La mauvaise blague de la cagnotte est de retour

La mauvaise blague de la cagnotte est de retour


Un déficit moins élevé qu'attendu ne fait pas une cagnotte. La résurgence de ce débat vieux de 20 ans prouve l'inculture de ceux qui votent le budget.

Par Olivier Myard.

La cagnotte de l'État ? Quelle blague! 1997-02-22, when the dynamic – temporary to residant – of the economic world as a cache-misere trompeur to multiples initiatives isastras du gouvernement français de l'époque

  • Illusoire partage du travail avec les 35 heures payées 39 nous tirant une balle dans le pied juste avant d'entrer dans l'euro.
  • Abrogation de la loi sur le fonds de pension votée par le gouvernement précédent, abandonant une partie du capital de nos fleurons du CAC 40 aux investisseurs institutionnels étrangers, dont les ayants-droit et non retraités – bénéfiques de dividendes .
  • Retrait des références aux racines chrétiennes de l'Europe dans les textes fondateurs, au motif imbécile que la France était laïque.

Le maintien de cette référence, qui a fait l'unanimité chez nos partenaires, aurait été utile aujourd'hui pour apaiser les tensions qui agitent l'Union européenne. Nous voyons les résurgences de l'empire austro-hongrois – les pays du groupe de Visegrad, développent un point de vue très eurosceptique et de la ligue hanséatique dont les membres, alliés à l'Irlande, s'opposent aux velléités de fédéralisme budgétaire français. Mais ceci est une autre histoire.

Le discours le plus stupide de cette époque concernait la cagnotte. Près de 20 ans plus tard, le débat ressurgit. Certains n'ont rien appris.

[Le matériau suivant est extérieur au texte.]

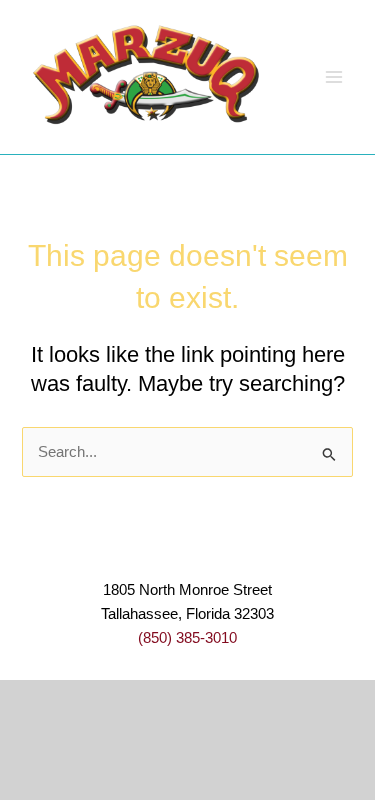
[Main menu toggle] (334, 77)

Des revenus supérieurs mais jamais prévus

On pourrait dire qu'une gestion publique s'investit dans l'économie, demande d'accélérer le désendettement de l'État, acquiert des marges de manoeuvre pour faire face à une crise financière

Ce n'est pas exactement ce qui produit en ce moment et cette idée, loufoque, de «cagnotte» revient en force.

L'amélioration de la conjoncture internationale (et en 2013, en France, 2012), l'économie française retrace le dynamisme, se traduisant par des rentrées fiscales que prévu ». Mais il ne s'agit que d'un déficit moins élevé que prévu.

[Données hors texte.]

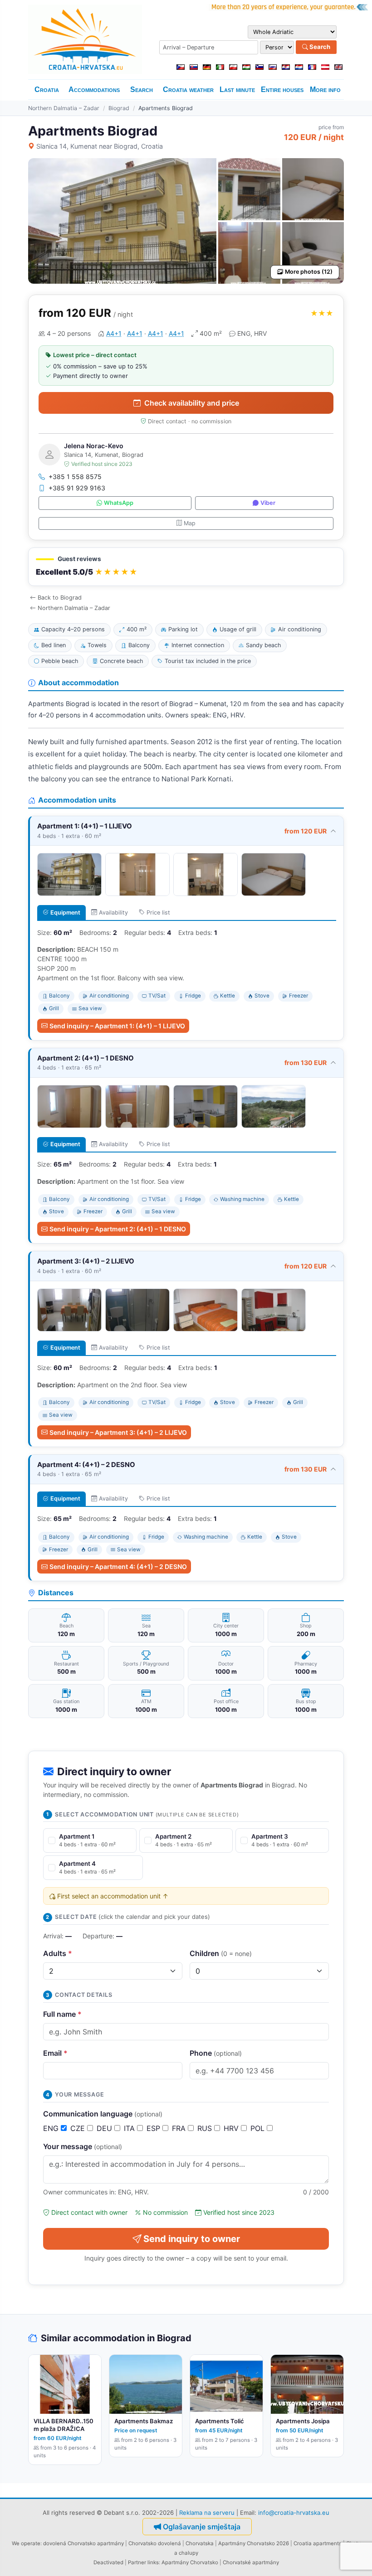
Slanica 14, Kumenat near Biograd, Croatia (99, 146)
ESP (154, 2128)
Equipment (65, 912)
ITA (130, 2128)
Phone (216, 2053)
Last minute (237, 89)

Dans ce débat, les masques tombent.

En quoi consistent ces «plus-values ​​fiscales» servantont au désendettement, le gouvernement montre sa vraie nature, en matière économique du moins, celle d'être de droite. Ce qui n'est pas surprenant quand on connaît l'origine du premier ministre, et celui des portefeuilles de Bercy. On peut aimer ou pas, mais c'est ainsi.

En revanche, les «généreuses avec l'argent des autres» d'une partie, mais une partie seulement, des députés de la majorité, indiquent leur culture de gauche. Ceux-ci multiplient les propositions de distribution. Source: http://www.youtube.com/watch?v=dz5vczczczczczczczczczczczczczczczczczczczczczczczczczczczczczczczczczccccccccccccccccccccccccccccccccccccccccccccccccccccccccccccccccccccccccccccccccccccccccccccccc

Cette dichotomie des réactions des députés de la majorité parlementaire n'est pas une surprise. La nouvelle majorité est une version modernisée (plus jeune, plus féminine, sans références aux combats de la résistance) de la plupart de celles de la IVème République, où plus souvent la SFIO (ancêtre du PS tendance social-démocrate) s'alliait pour gouverner au MRP, version française de la démocratie chrétienne, et à d'autres formations centristes.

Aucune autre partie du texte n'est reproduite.